*Assigned task*. Output the data exactly, with every line intact.

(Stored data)
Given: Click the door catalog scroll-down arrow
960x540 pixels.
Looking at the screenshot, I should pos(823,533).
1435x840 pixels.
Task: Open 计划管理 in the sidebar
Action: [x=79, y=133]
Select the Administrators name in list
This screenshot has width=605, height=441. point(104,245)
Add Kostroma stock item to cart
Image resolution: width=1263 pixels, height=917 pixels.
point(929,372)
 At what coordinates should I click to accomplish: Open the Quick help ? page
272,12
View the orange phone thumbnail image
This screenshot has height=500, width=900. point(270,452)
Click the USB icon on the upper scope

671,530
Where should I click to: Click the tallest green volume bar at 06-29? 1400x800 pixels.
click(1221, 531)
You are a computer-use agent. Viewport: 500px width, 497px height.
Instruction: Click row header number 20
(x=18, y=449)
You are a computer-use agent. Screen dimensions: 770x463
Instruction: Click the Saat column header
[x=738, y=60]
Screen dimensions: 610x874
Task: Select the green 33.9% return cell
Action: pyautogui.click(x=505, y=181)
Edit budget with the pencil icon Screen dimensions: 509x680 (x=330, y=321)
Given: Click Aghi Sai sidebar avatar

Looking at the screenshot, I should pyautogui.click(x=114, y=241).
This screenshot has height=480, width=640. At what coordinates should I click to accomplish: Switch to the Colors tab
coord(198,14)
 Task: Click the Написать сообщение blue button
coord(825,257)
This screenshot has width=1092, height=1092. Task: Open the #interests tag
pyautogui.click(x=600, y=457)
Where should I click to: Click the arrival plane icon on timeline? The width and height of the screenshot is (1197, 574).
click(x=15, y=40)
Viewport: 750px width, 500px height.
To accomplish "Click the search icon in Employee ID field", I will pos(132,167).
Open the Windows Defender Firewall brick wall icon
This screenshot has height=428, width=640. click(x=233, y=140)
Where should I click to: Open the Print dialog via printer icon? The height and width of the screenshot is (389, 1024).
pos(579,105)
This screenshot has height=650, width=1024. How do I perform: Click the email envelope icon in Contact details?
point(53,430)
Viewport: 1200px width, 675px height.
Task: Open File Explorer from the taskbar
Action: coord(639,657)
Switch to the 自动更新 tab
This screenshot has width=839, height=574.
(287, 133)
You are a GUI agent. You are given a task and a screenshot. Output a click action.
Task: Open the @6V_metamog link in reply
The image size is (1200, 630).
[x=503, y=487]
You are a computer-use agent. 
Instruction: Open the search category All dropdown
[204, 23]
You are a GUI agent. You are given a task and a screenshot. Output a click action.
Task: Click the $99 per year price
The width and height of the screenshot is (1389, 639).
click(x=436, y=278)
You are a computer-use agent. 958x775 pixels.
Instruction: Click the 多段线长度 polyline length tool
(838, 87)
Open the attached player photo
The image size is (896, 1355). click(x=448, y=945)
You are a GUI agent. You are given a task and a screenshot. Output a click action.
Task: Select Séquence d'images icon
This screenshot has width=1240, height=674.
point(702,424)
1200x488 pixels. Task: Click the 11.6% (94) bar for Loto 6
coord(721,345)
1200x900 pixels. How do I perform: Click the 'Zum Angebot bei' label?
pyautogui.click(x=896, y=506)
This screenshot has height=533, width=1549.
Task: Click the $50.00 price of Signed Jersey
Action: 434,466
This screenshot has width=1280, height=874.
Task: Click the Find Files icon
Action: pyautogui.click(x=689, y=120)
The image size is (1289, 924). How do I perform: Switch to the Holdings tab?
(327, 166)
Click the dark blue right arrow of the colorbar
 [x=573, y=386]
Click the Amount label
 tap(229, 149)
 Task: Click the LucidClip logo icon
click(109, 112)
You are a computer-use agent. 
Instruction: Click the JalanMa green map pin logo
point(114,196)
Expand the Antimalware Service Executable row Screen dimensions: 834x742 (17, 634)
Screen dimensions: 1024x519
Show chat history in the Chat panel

*Exercise response*.
Given: Click the door catalog scroll-down arrow
960x540 pixels.
Looking at the screenshot, I should pos(823,533).
1435x840 pixels.
Task: Open 计划管理 in the sidebar
Action: [x=79, y=133]
Select the Administrators name in list
This screenshot has width=605, height=441. point(104,245)
Add Kostroma stock item to cart
Image resolution: width=1263 pixels, height=917 pixels.
point(929,372)
 At what coordinates should I click to accomplish: Open the Quick help ? page
272,12
View the orange phone thumbnail image
This screenshot has height=500, width=900. point(270,452)
Click the USB icon on the upper scope

671,530
Where should I click to: Click the tallest green volume bar at 06-29? 1400x800 pixels.
click(1221, 531)
You are a computer-use agent. Viewport: 500px width, 497px height.
Instruction: Click row header number 20
(x=18, y=449)
You are a computer-use agent. Screen dimensions: 770x463
Instruction: Click the Saat column header
[x=738, y=60]
Screen dimensions: 610x874
Task: Select the green 33.9% return cell
Action: pyautogui.click(x=505, y=181)
Edit budget with the pencil icon Screen dimensions: 509x680 (x=330, y=321)
Given: Click Aghi Sai sidebar avatar

Looking at the screenshot, I should pyautogui.click(x=114, y=241).
This screenshot has height=480, width=640. At what coordinates should I click to accomplish: Switch to the Colors tab
coord(198,14)
 Task: Click the Написать сообщение blue button
coord(825,257)
This screenshot has width=1092, height=1092. Task: Open the #interests tag
pyautogui.click(x=600, y=457)
Where should I click to: Click the arrival plane icon on timeline? The width and height of the screenshot is (1197, 574).
click(x=15, y=40)
Viewport: 750px width, 500px height.
To accomplish "Click the search icon in Employee ID field", I will pos(132,167).
Open the Windows Defender Firewall brick wall icon
This screenshot has height=428, width=640. click(x=233, y=140)
Where should I click to: Open the Print dialog via printer icon? The height and width of the screenshot is (389, 1024).
pos(579,105)
This screenshot has height=650, width=1024. How do I perform: Click the email envelope icon in Contact details?
point(53,430)
Viewport: 1200px width, 675px height.
Task: Open File Explorer from the taskbar
Action: coord(639,657)
Switch to the 自动更新 tab
This screenshot has width=839, height=574.
(287, 133)
You are a GUI agent. You are given a task and a screenshot. Output a click action.
Task: Open the @6V_metamog link in reply
The image size is (1200, 630).
[x=503, y=487]
You are a computer-use agent. 
Instruction: Open the search category All dropdown
[204, 23]
You are a GUI agent. You are given a task and a screenshot. Output a click action.
Task: Click the $99 per year price
The width and height of the screenshot is (1389, 639).
click(x=436, y=278)
You are a computer-use agent. 958x775 pixels.
Instruction: Click the 多段线长度 polyline length tool
(838, 87)
Open the attached player photo
The image size is (896, 1355). click(x=448, y=945)
You are a GUI agent. You are given a task and a screenshot. Output a click action.
Task: Select Séquence d'images icon
This screenshot has width=1240, height=674.
point(702,424)
1200x488 pixels. Task: Click the 11.6% (94) bar for Loto 6
coord(721,345)
1200x900 pixels. How do I perform: Click the 'Zum Angebot bei' label?
pyautogui.click(x=896, y=506)
This screenshot has height=533, width=1549.
Task: Click the $50.00 price of Signed Jersey
Action: 434,466
This screenshot has width=1280, height=874.
Task: Click the Find Files icon
Action: pyautogui.click(x=689, y=120)
The image size is (1289, 924). How do I perform: Switch to the Holdings tab?
(327, 166)
Click the dark blue right arrow of the colorbar
 [x=573, y=386]
Click the Amount label
 tap(229, 149)
 Task: Click the LucidClip logo icon
click(109, 112)
You are a computer-use agent. 
Instruction: Click the JalanMa green map pin logo
point(114,196)
Expand the Antimalware Service Executable row Screen dimensions: 834x742 (17, 634)
Screen dimensions: 1024x519
Show chat history in the Chat panel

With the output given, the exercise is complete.